Bimetallic PtAu-Decorated SnO2 Nanospheres Exhibiting Enhanced Gas Sensitivity for Ppb-Level Acetone Detection.

Abstract

Acetone is a biomarker found in the expired air of patients suffering from diabetes. Therefore, early and accurate detection of its concentration in the breath of such patients is extremely important. We prepared Tin(IV) oxide (SnO2) nanospheres via hydrothermal treatment and then decorated them with bimetallic PtAu nanoparticles (NPs) employing the approach of in situ reduction. The topology, elemental composition, as well as crystal structure of the prepared materials were studied via field emission scanning electron microscopy, transmission electron microscopy, X-ray photoelectron spectroscopy, and X-ray diffraction. The findings revealed that bimetallic PtAu-decorated SnO2 nanospheres (PtAu/SnO2) were effectively synthesized as well as PtAu NPs evenly deposited onto the surface of the SnO2 nanospheres. Pure SnO2 nanospheres and PtAu/SnO2 sensors were prepared, and their acetone gas sensitivity was explored. The findings demonstrated that in comparison to pristine SnO2 nanosphere sensors, the sensors based on PtAu/SnO2 displayed superior sensitivity to acetone of 0.166-100 ppm at 300 °C, providing a low theoretical limit of detection equal to 158 ppm.
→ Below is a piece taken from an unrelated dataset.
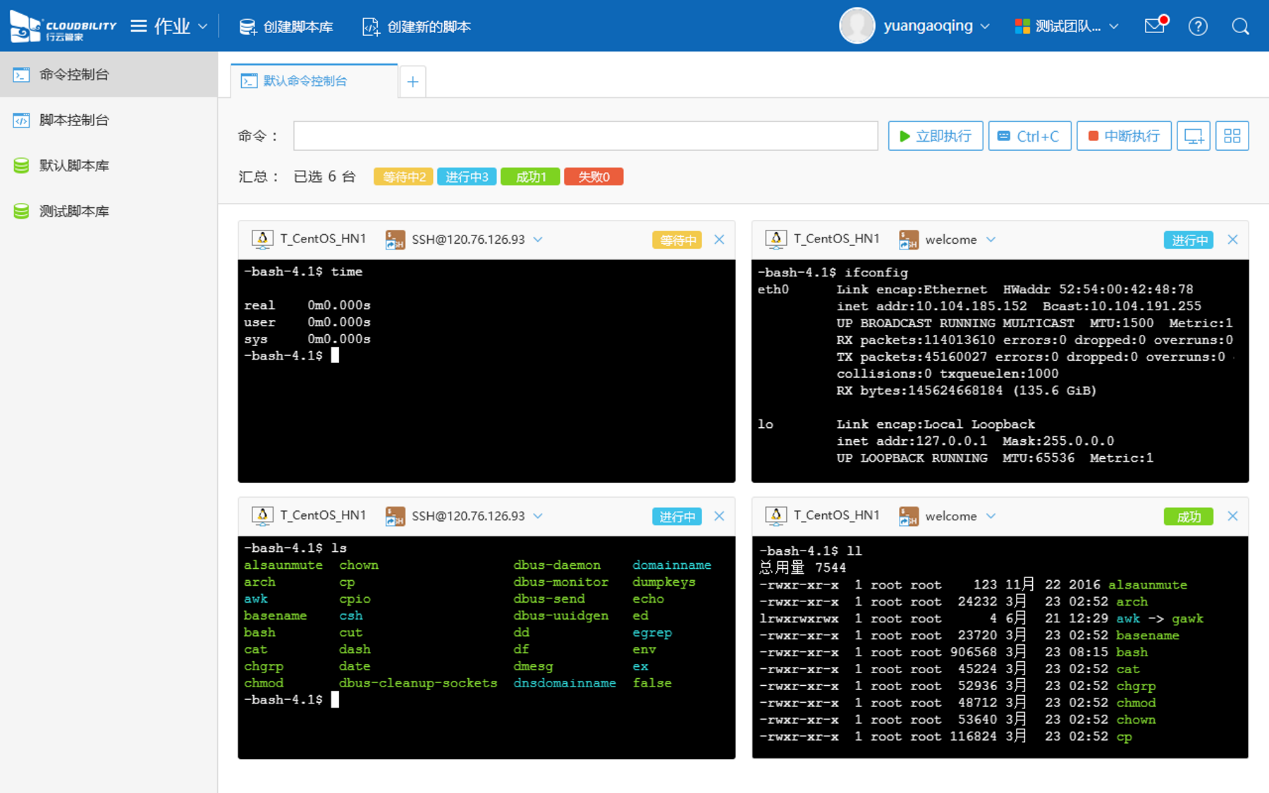Add a new console tab

[412, 82]
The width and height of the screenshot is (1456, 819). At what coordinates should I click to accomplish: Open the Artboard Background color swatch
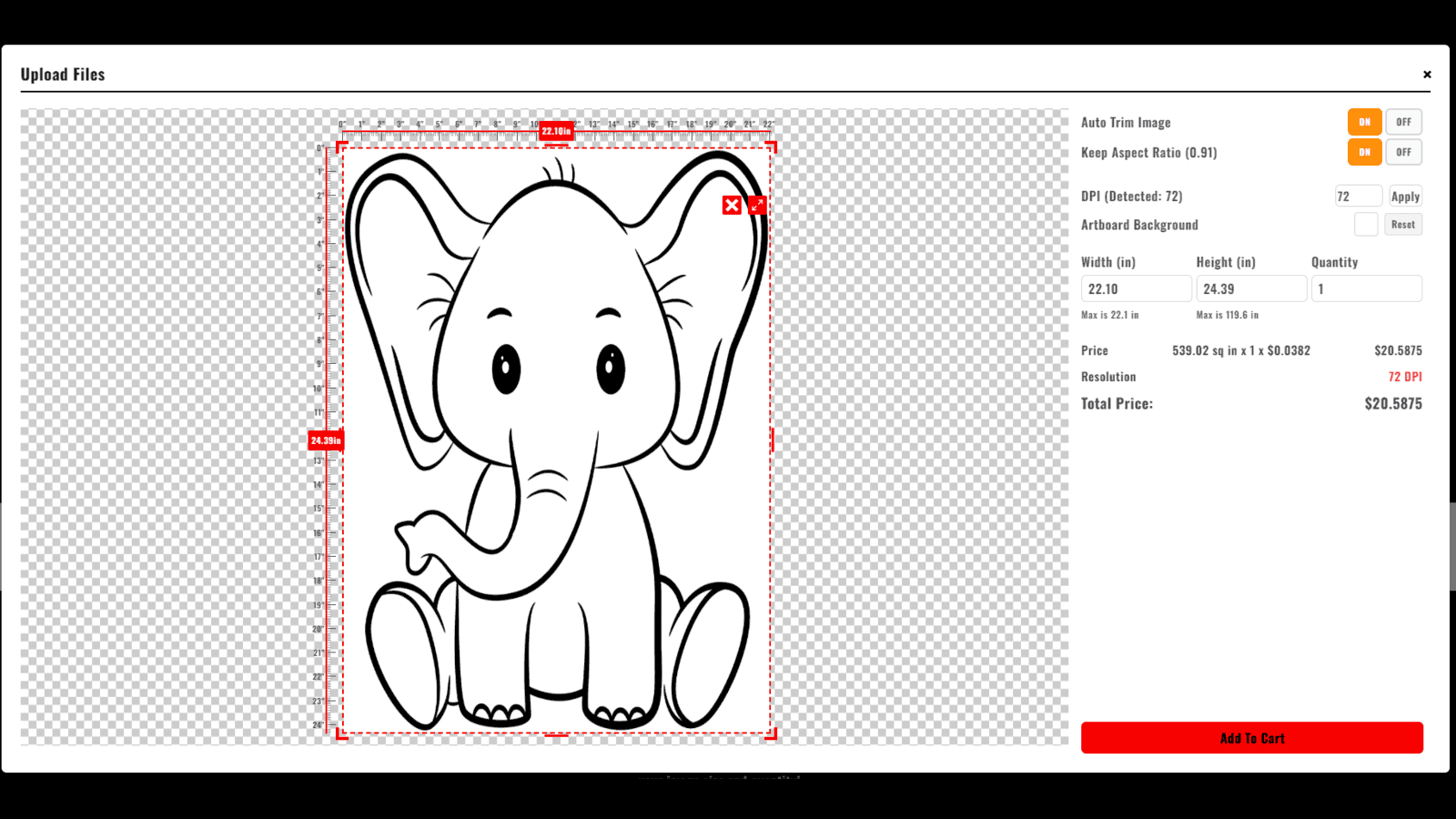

Moreover, the PtAu/SnO2 sensors showed excellent gas response (Ra/Rg = 492.3 to 100 ppm), along with fast response and recovery (14 s/13 s to 10 ppm), good linearity of correlation, excellent repeatability, long-term stability, and satisfactory selectivity at 300 °C. This improved gas sensitivity was because of the electron sensitization of the Pt NPs, the chemical sensitization of the Au NPs, as well as the synergistic effects of bimetallic PtAu. The PtAu/SnO2 sensors have considerable potential for the early diagnosis and screening of diabetes.